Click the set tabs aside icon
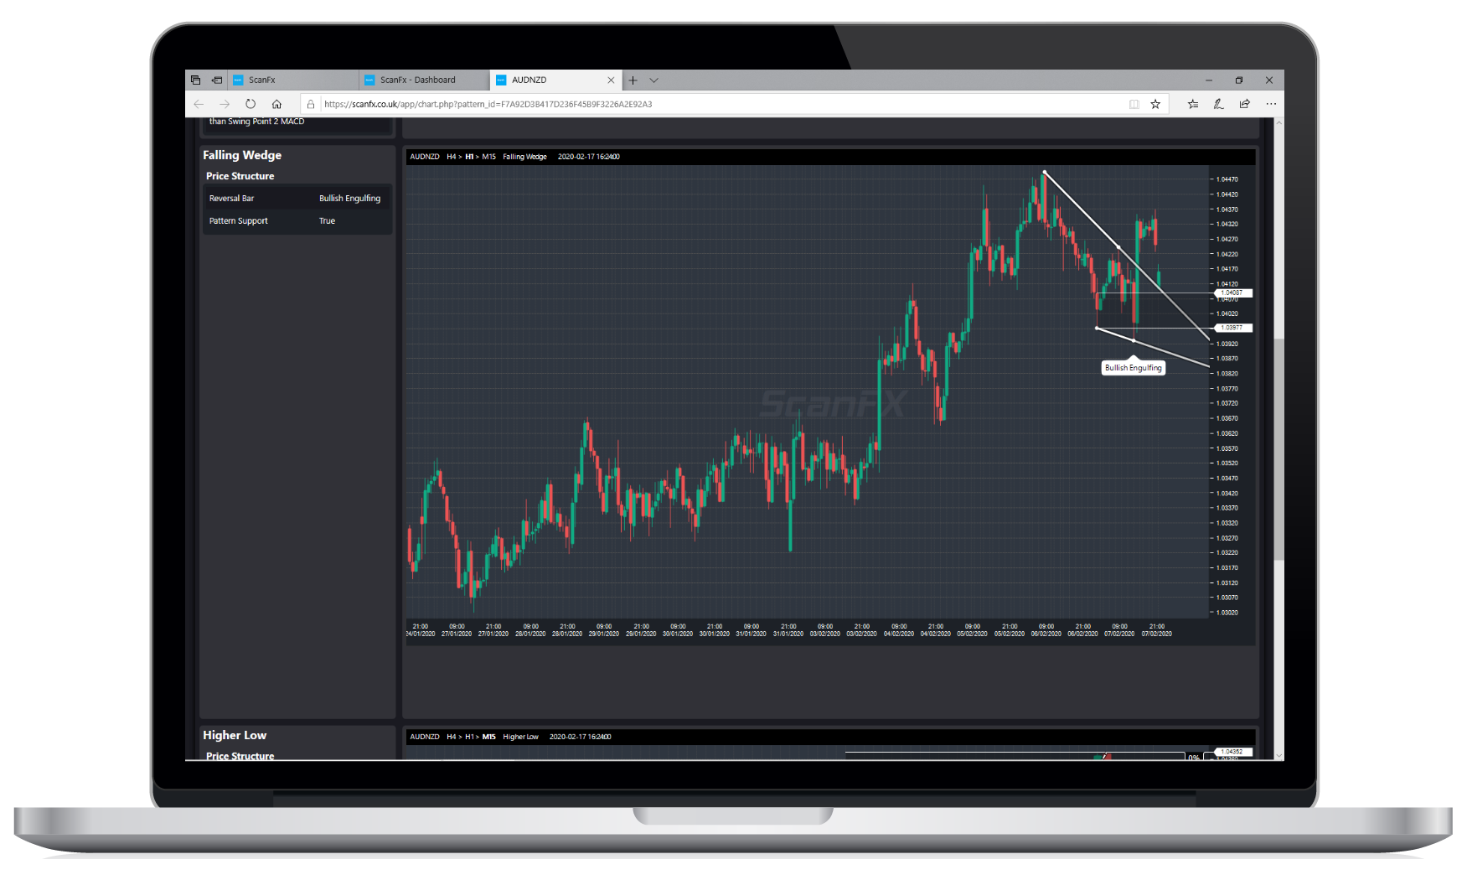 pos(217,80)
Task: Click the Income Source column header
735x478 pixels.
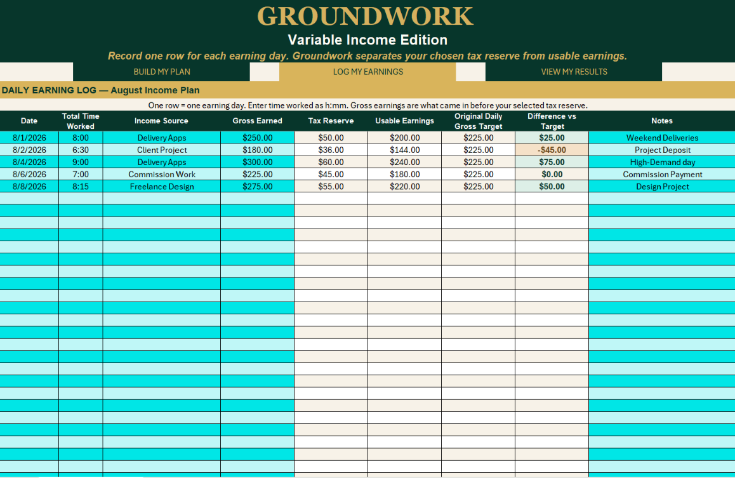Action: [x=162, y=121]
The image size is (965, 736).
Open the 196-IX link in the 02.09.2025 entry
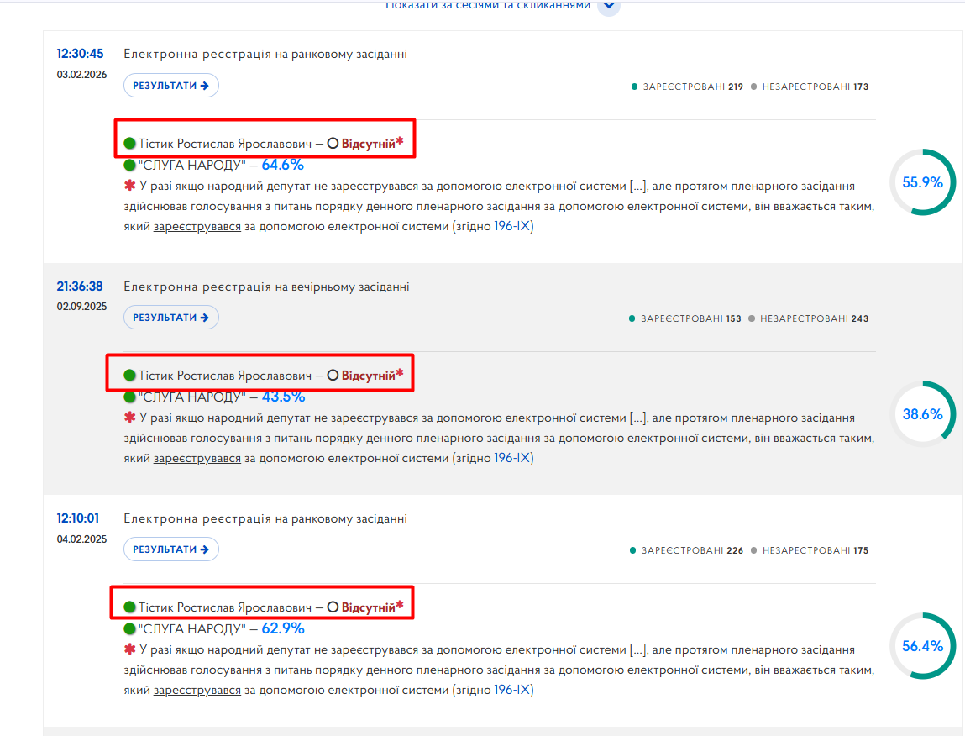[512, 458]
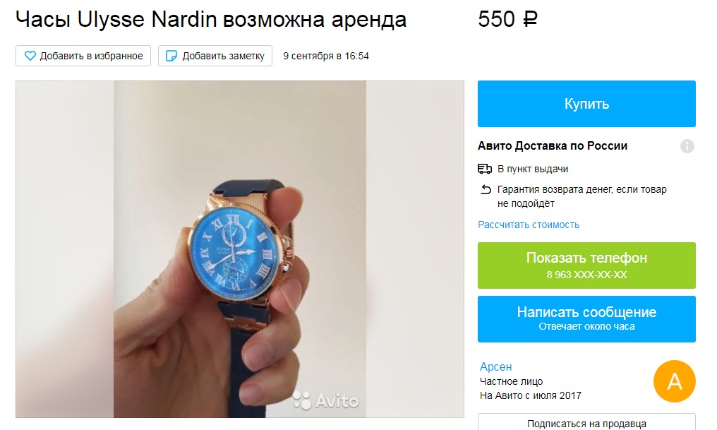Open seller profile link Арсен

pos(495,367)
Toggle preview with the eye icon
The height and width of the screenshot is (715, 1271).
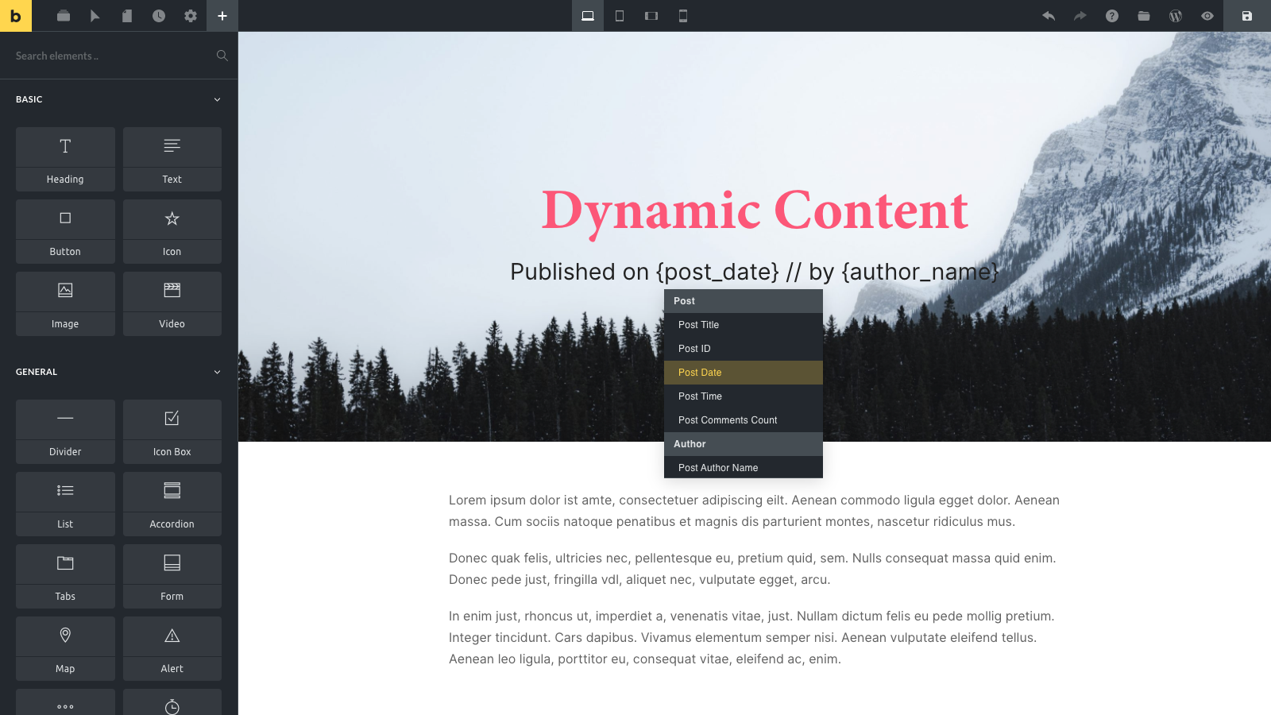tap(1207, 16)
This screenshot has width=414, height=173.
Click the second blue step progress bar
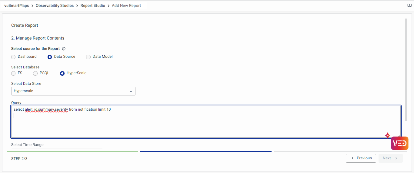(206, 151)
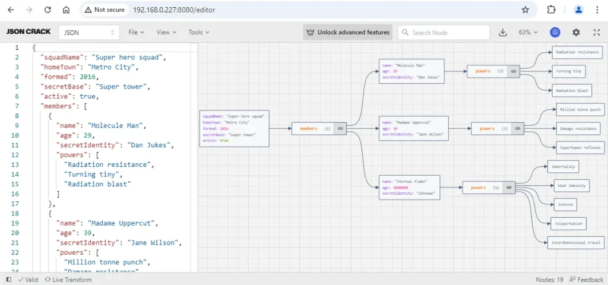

● ● ● ● ● ● ●

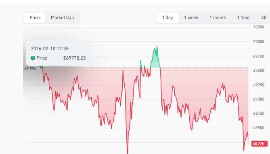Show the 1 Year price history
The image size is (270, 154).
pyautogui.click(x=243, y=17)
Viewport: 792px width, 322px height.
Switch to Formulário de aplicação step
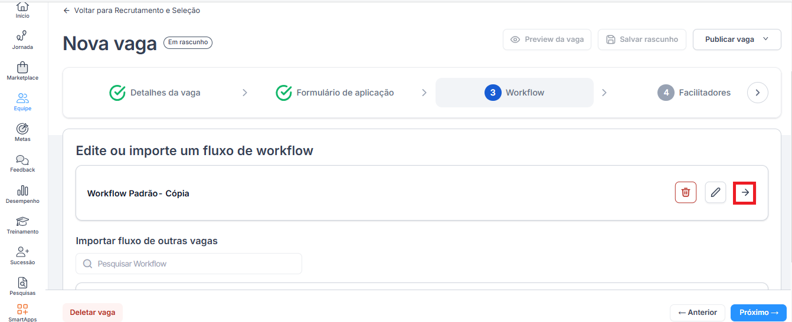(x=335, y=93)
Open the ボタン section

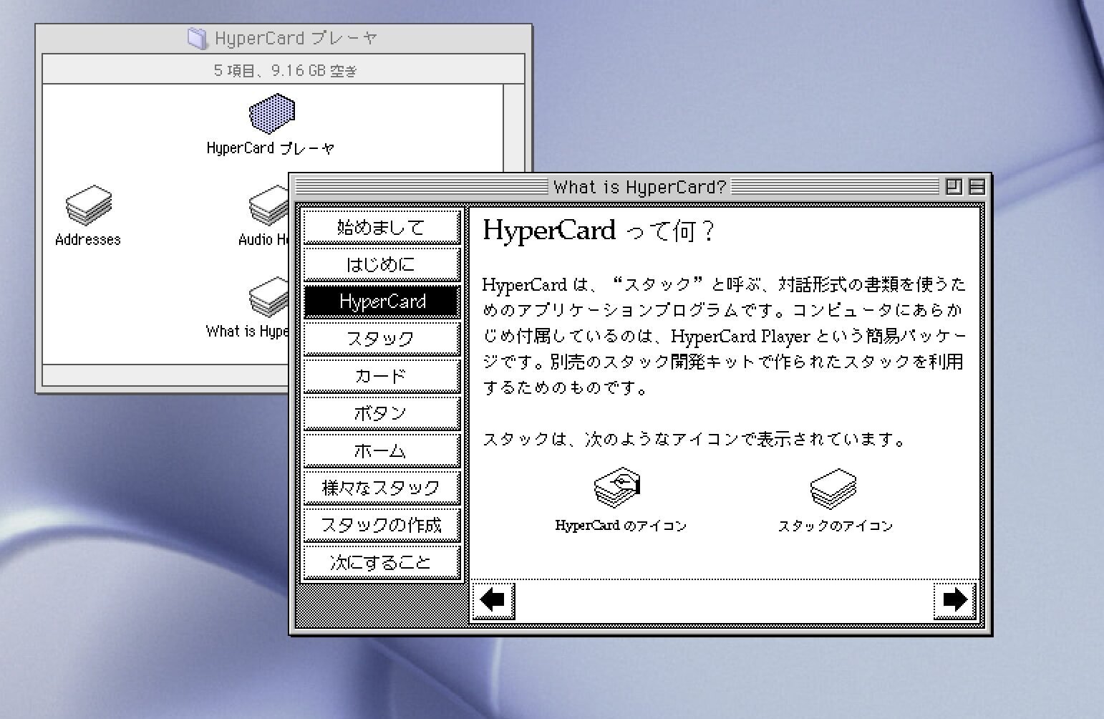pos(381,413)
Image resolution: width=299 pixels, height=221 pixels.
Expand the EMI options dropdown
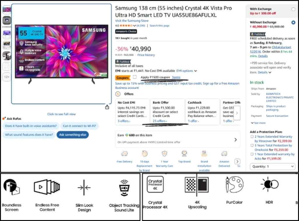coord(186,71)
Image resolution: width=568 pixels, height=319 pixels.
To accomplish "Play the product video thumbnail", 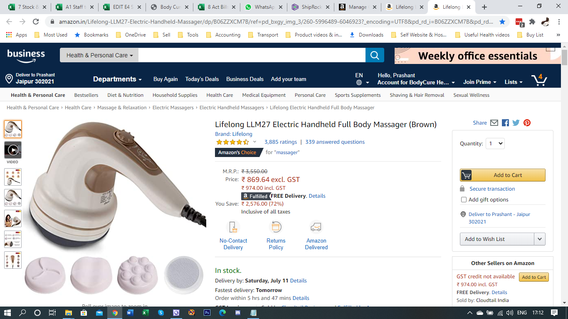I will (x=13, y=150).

● ● ● ● ● ● ●

Task statement -
Pictures excluded, reproduce only the part above that opens with the line holding "Click the set tabs aside icon" and closes with the line holding "Toggle preview with the eye icon", exactly as written.

Task result -
Click the set tabs aside icon
 pos(217,80)
Task: Click the Income Source column header
735x478 pixels.
Action: [x=162, y=121]
The image size is (965, 736).
Open the 196-IX link in the 02.09.2025 entry
[512, 458]
Open seller profile link Арсен

pos(495,367)
Toggle preview with the eye icon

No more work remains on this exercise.